我有以下代码来构建给定函数的导数:
\documentclass[tikz, border=.5cm]{standalone}
\usepackage{tkz-fct}
\usepackage{xfp}
\usetikzlibrary{spy}
\definecolor{vinho}{rgb}{0.0, 0.18, 0.39}
\definecolor{vermelho}{rgb}{0.93, 0.11, 0.14}
\begin{document}
\def\a{2}
\foreach \b in {2.5,2.45,...,2.3,2.2,2.1,2.09,...,2.01}{
\begin{tikzpicture}[scale=2,cap=round,declare function = {
f(\x) = .5*(\x-1.5)*(\x-1.5)+1;},
spy using outlines={circle,magnification=2, height=0.5cm,size=1.5cm, connect spies}]

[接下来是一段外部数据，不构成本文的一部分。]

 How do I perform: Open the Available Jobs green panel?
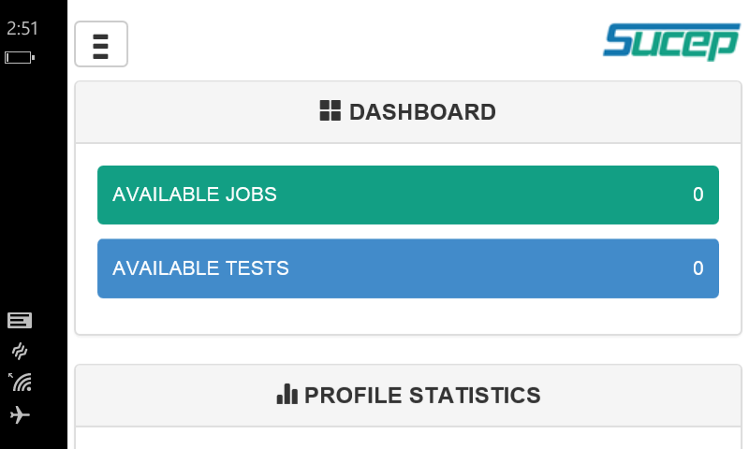[408, 195]
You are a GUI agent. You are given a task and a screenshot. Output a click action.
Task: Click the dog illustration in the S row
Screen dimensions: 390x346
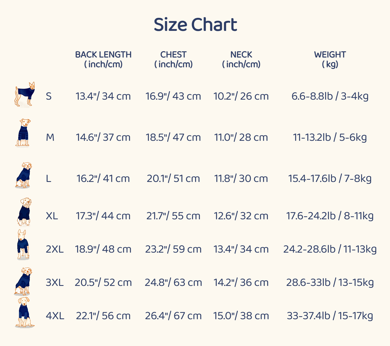tap(25, 94)
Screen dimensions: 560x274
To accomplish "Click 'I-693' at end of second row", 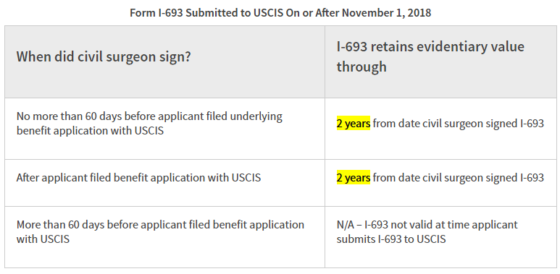I will [x=533, y=177].
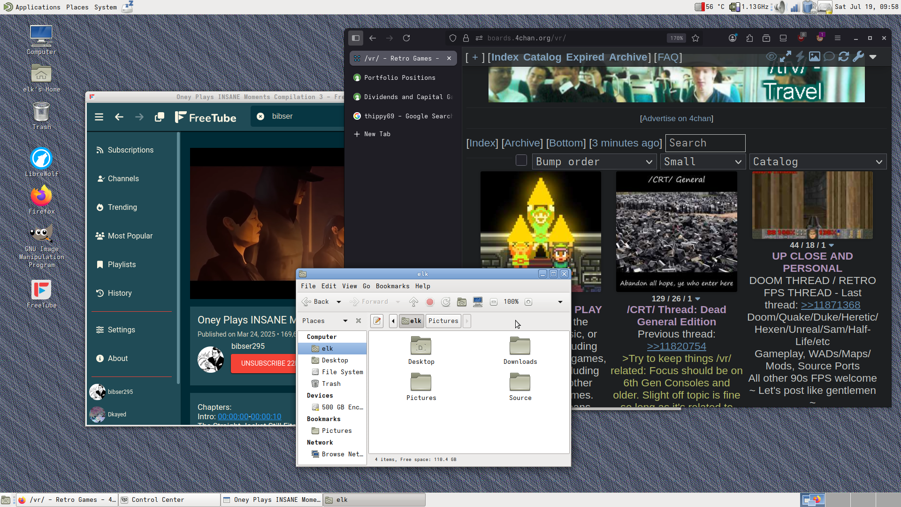Click the zoom out button next to 100%
901x507 pixels.
click(x=494, y=302)
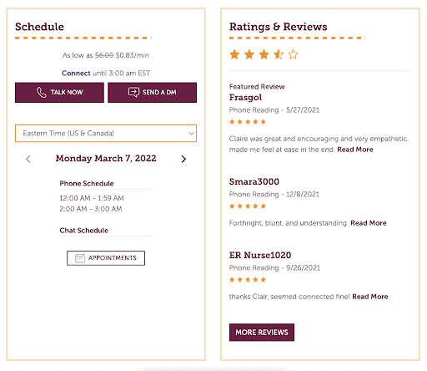Click the first star in overall rating
The width and height of the screenshot is (427, 371).
234,54
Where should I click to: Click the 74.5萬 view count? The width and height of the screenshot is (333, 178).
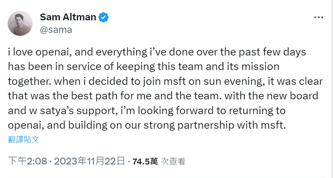(145, 161)
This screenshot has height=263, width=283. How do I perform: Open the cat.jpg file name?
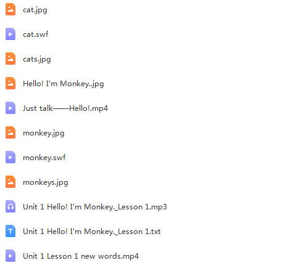tap(35, 10)
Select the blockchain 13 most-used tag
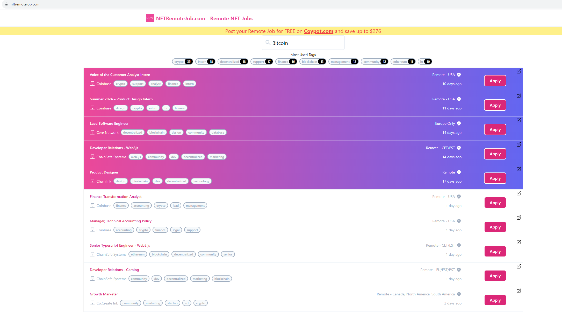 pos(313,61)
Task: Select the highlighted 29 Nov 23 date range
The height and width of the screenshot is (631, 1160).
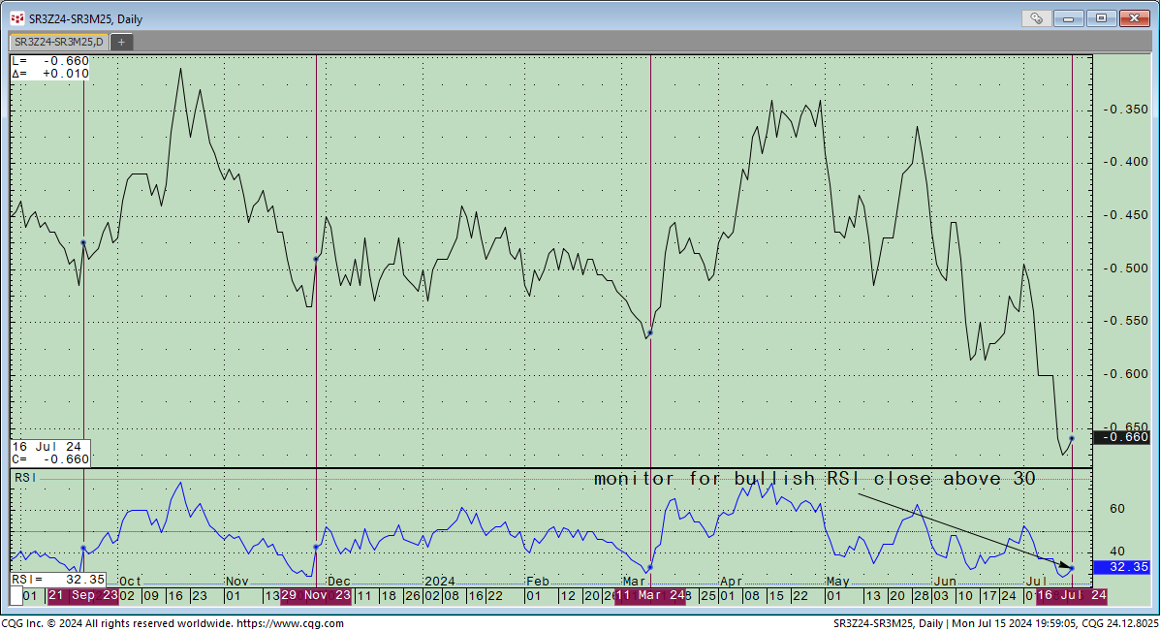Action: point(315,596)
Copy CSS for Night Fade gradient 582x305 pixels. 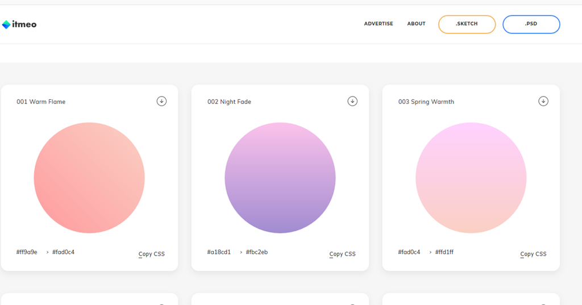pos(343,254)
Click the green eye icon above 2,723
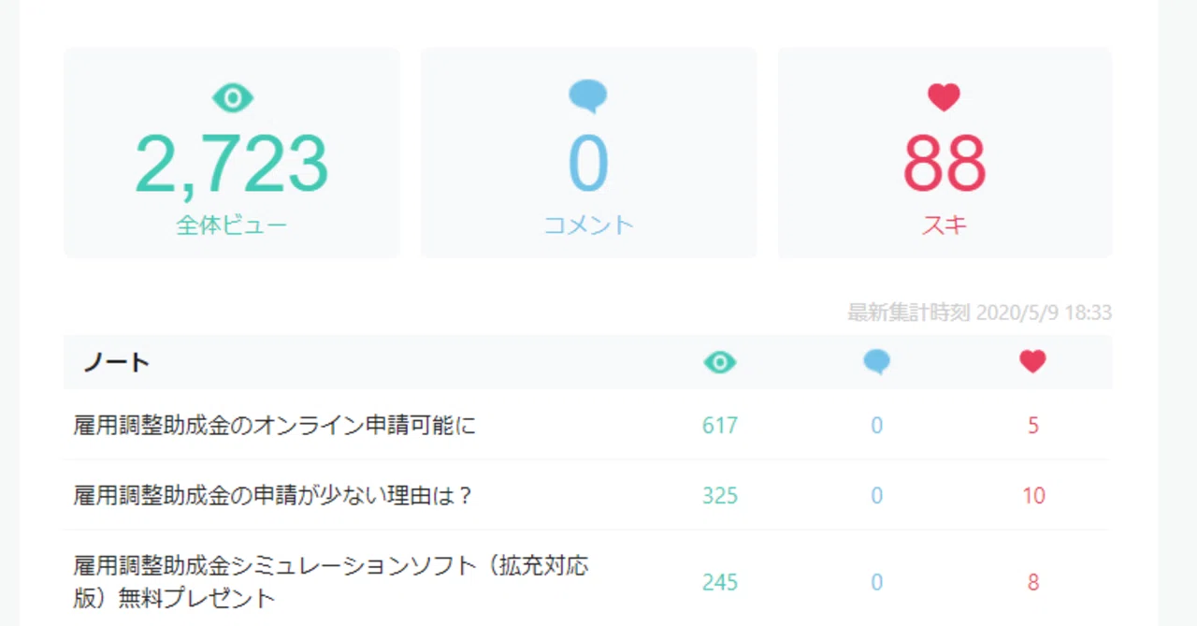The width and height of the screenshot is (1197, 626). [x=232, y=97]
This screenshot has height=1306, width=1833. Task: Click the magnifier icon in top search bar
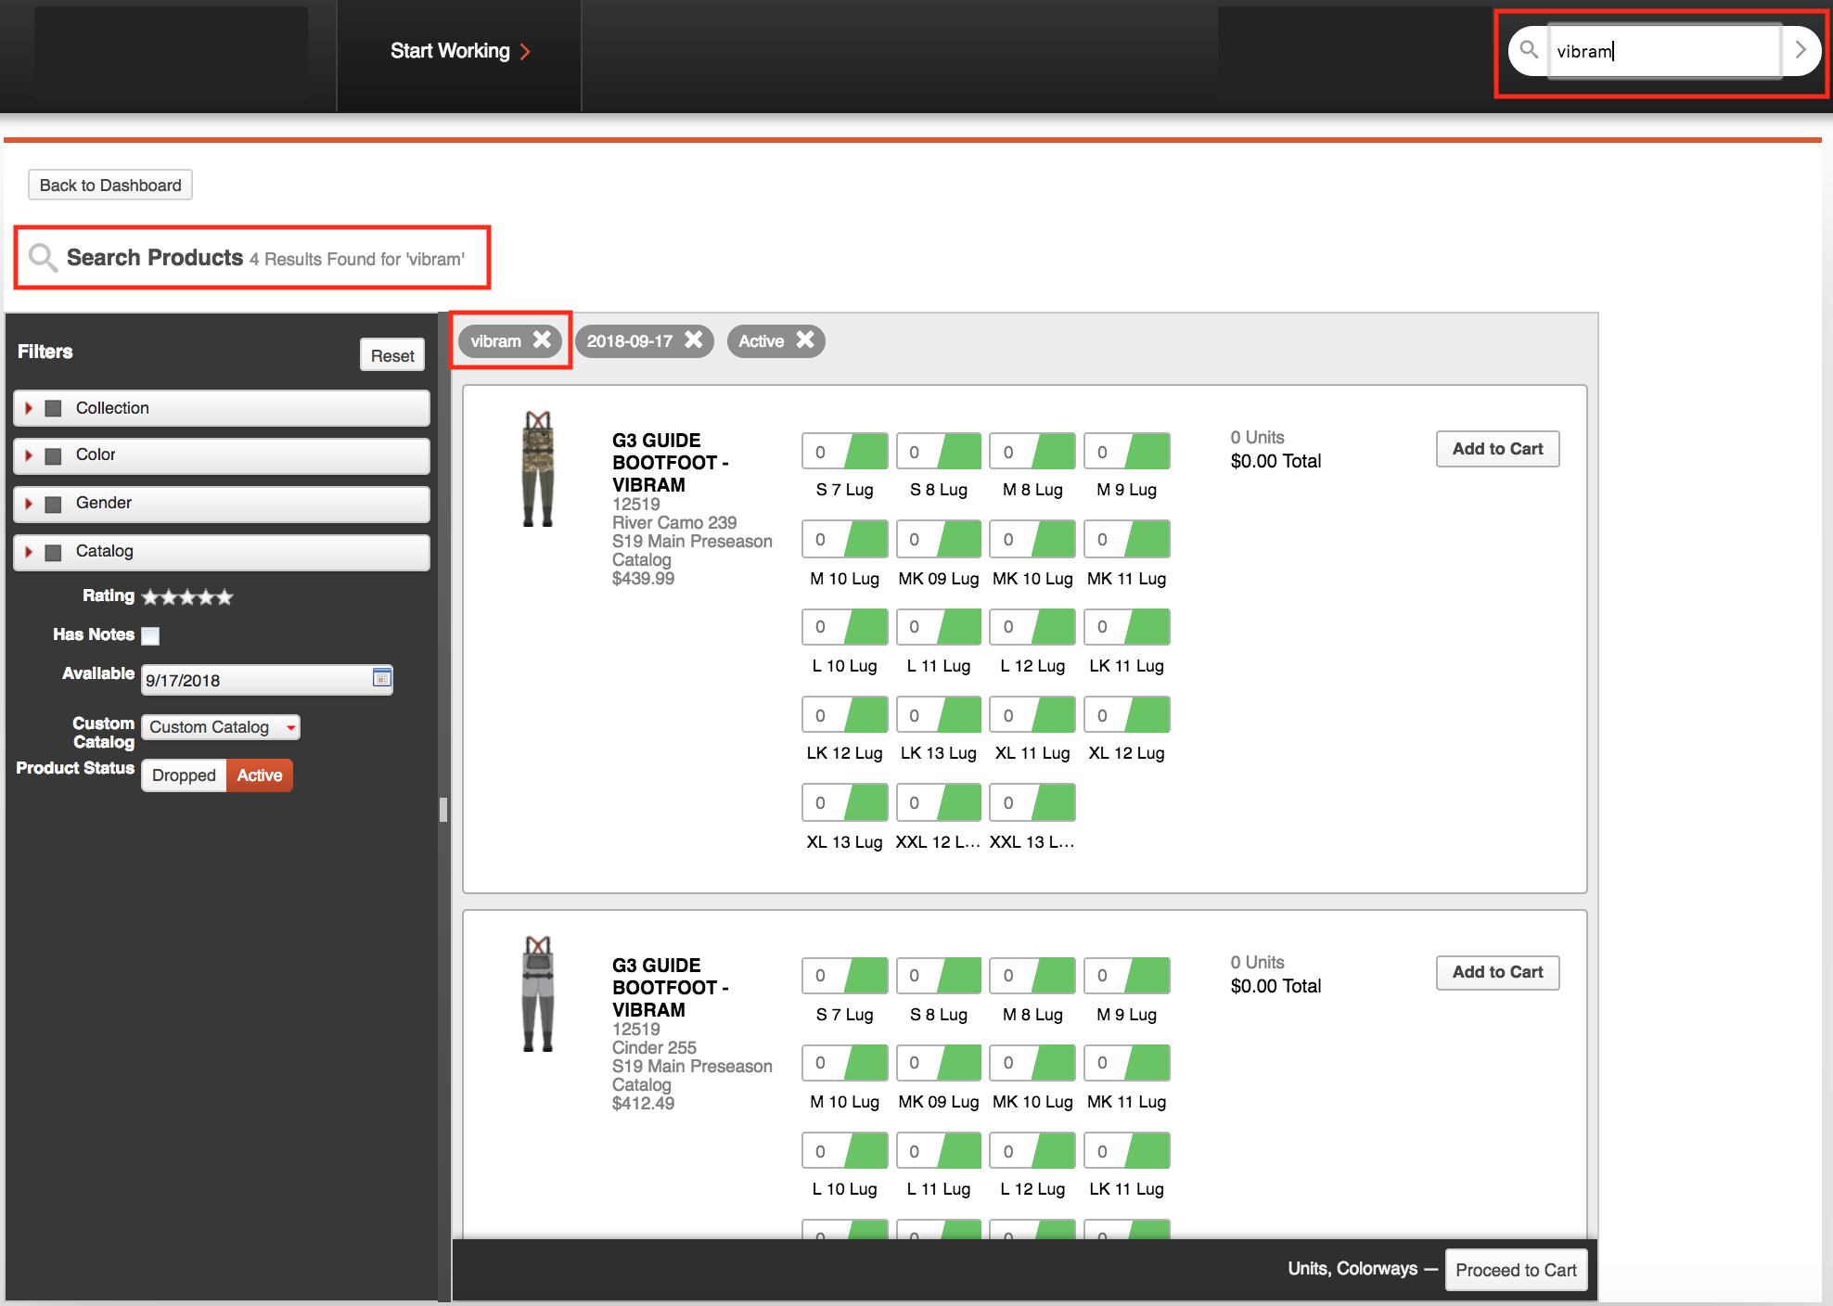(1529, 50)
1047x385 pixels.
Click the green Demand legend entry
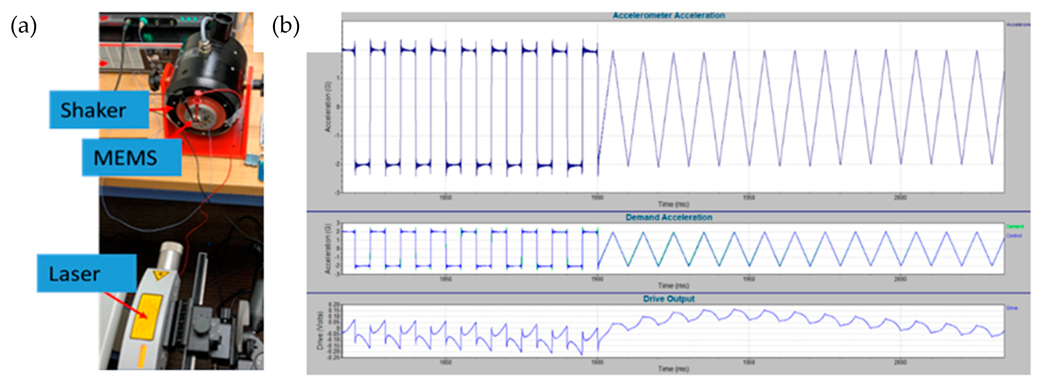tap(1015, 227)
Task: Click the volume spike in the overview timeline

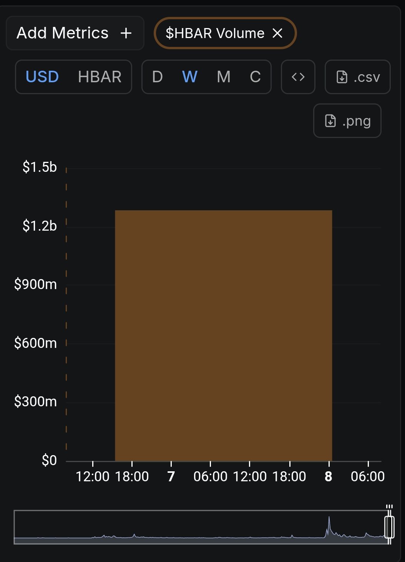Action: pos(329,523)
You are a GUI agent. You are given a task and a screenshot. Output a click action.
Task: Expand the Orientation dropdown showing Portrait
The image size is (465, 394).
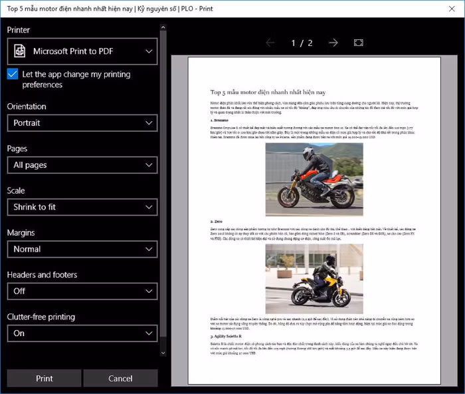click(82, 123)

\clip (-1.8,-0.8) rectangle (5,3.5);
\draw[-latex] (-0.5,0) -- (4,0) node[right]{$x$};
\draw[-latex] (0,-0.5) -- (0,3) node[above]{$y$};
\draw[vinho,thick,domain=1:3.5,samples=200] plot(\x,{f(\x)}) node[right]{$f$};
\draw[vermelho,thick,domain=-1:1.91,samples=200] plot({\a + \x*(\b-\a)/(sqrt( (\b-\a)^2 + (f(\b)-f(\a))^2 ))},{f(\a) + \x*(f(\b)-f(\a))/(sqrt( (\b-\a)^2 + (f(\b)-f(\a))^2 ))}) node[right]{$s$};
\draw[densely dotted] (0,{f(\b)}) -- (\b,{f(\b)}) -- (\b,0) node[below]{$x_0+h$};
\draw[densely dotted] (0,{f(\a)}) -- (\a,{f(\a)}) -- (\a,0) node[below=0.08cm]{$x_0$};
\draw[fill] (\a,{f(\a)}) node[above=0.3cm]{$P$} circle (1pt);
\draw[fill] (\b,{f(\b)}) node[above]{$Q$} circle (1pt);
\draw[decoration={brace, raise=10pt},decorate,vinho!50] (0,{f(\a)}) -- node[left=10pt] {$f(x_0+h)-f(x_0)$} (0,{f(\b)});
\draw[decoration={brace,mirror,raise=5pt},decorate,vinho!50] ({\a},-.250) -- node[below=6pt] {$h$} ({\b},-.250);
\spy on ({2*\a},{2*f(\a)}) in node at (0.7,0.7);
\end{tikzpicture}
}
\end{document}
对于循环中的每个 \b,我构建一个不同的框架。
不过,我想画个间谍:
\spy on ({2*\a},{2*f(\a)}) in node at (0.7,0.7);
仅适用于 b < 2.1。处理非整数时,Tikz 不接受条件。
我怎样才能做到这一点?
答案1
你可以应用最后一个解决方案这个答案这里:
表达式int(ifthenelse(\b<2.1, 1, 0))
将输出1
或0
(两个整数),具体取决于是否\b
小于 2.1。
此解决方案规避了无法在 Ti 中实现非整数条件的问题钾Z 直接。它利用ifthenelse
PGF 自带的函数将非整数转换为 0 或 1,然后可以轻松地用 进行测试\ifnum
。
(为了减少编译时间,我减少了样本大小。)
\documentclass[tikz, border=.5cm]{standalone}
\usepackage{tkz-fct}
\usepackage{xfp}
\usetikzlibrary{spy}
\definecolor{vinho}{rgb}{0.0, 0.18, 0.39}
\definecolor{vermelho}{rgb}{0.93, 0.11, 0.14}
\begin{document}
\def\a{2}
\foreach \b [evaluate=\b as \z using {int(ifthenelse(\b<2.1, 1, 0))}] in {2.2, 2.1, 2.09, 2.08} {
\begin{tikzpicture}[scale=2, cap=round, declare function={
f(\x) = .5*(\x - 1.5)*(\x - 1.5) + 1;
}, spy using outlines={circle, magnification=2, height=0.5cm, size=1.5cm, connect spies}]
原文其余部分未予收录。